Exercise aim
Make an exact copy of the lines from the one containing "This screenshot has width=600, height=466." through the end of the records below, and leave out every picture.

---+---

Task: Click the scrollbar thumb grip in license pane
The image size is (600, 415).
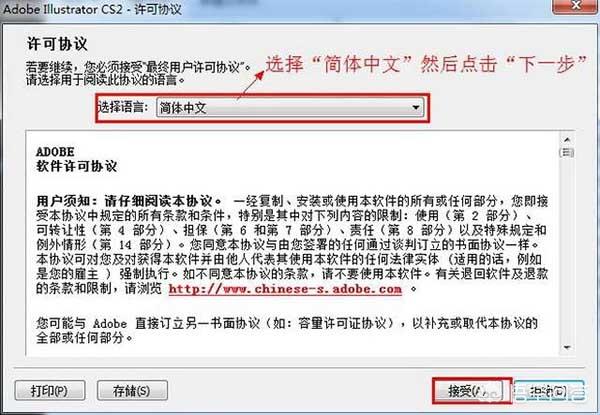Action: pos(567,153)
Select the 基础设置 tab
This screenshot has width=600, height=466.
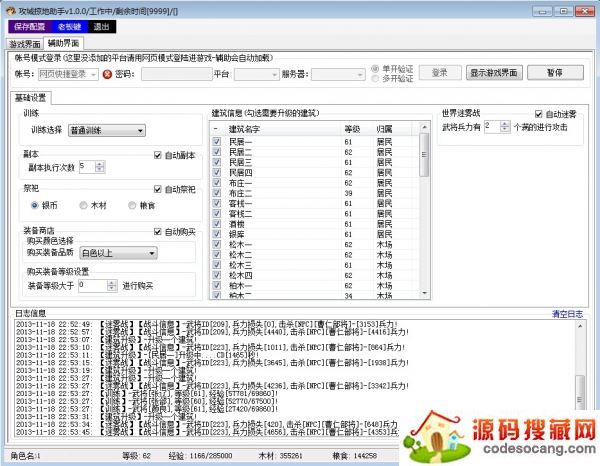[x=31, y=97]
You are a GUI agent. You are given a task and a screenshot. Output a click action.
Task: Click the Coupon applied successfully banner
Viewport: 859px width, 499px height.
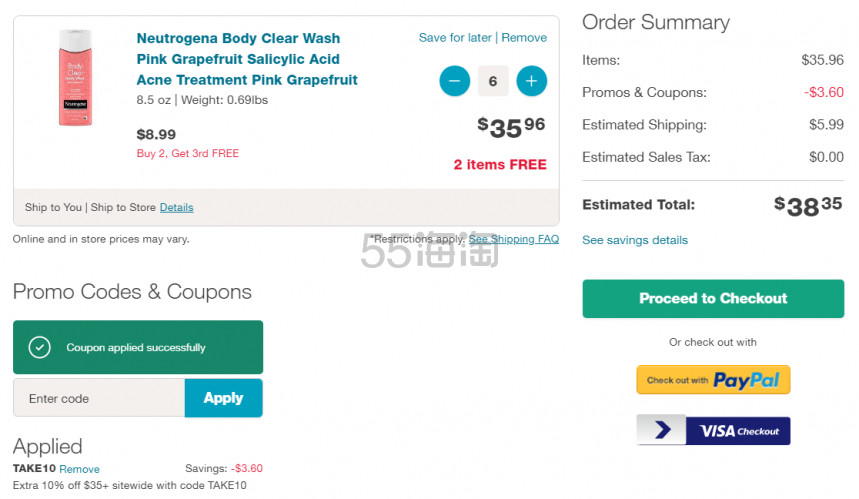(138, 348)
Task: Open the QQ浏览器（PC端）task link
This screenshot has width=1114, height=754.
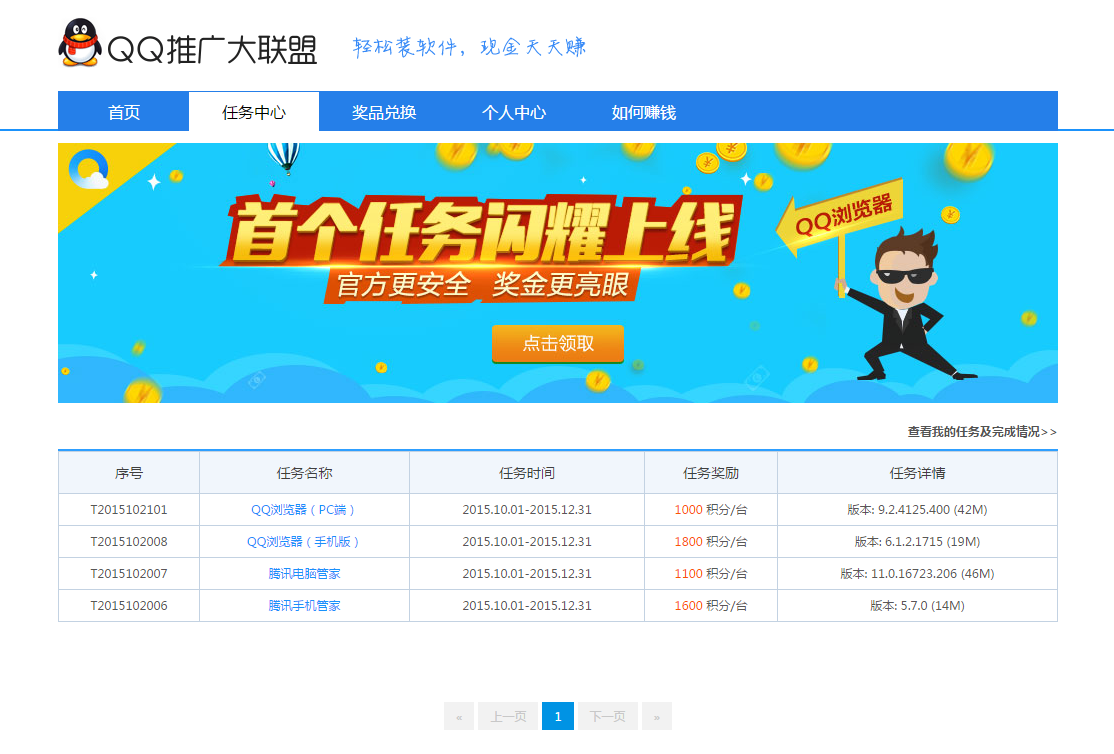Action: [x=303, y=509]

---+---

Task response
This screenshot has width=600, height=466.
[x=31, y=97]
You are a GUI agent. You are given a task and a screenshot. Output a click action.
Task: Click the Coupon applied successfully banner
Viewport: 859px width, 499px height.
(138, 348)
Task: Open the QQ浏览器（PC端）task link
This screenshot has width=1114, height=754.
Action: [x=303, y=509]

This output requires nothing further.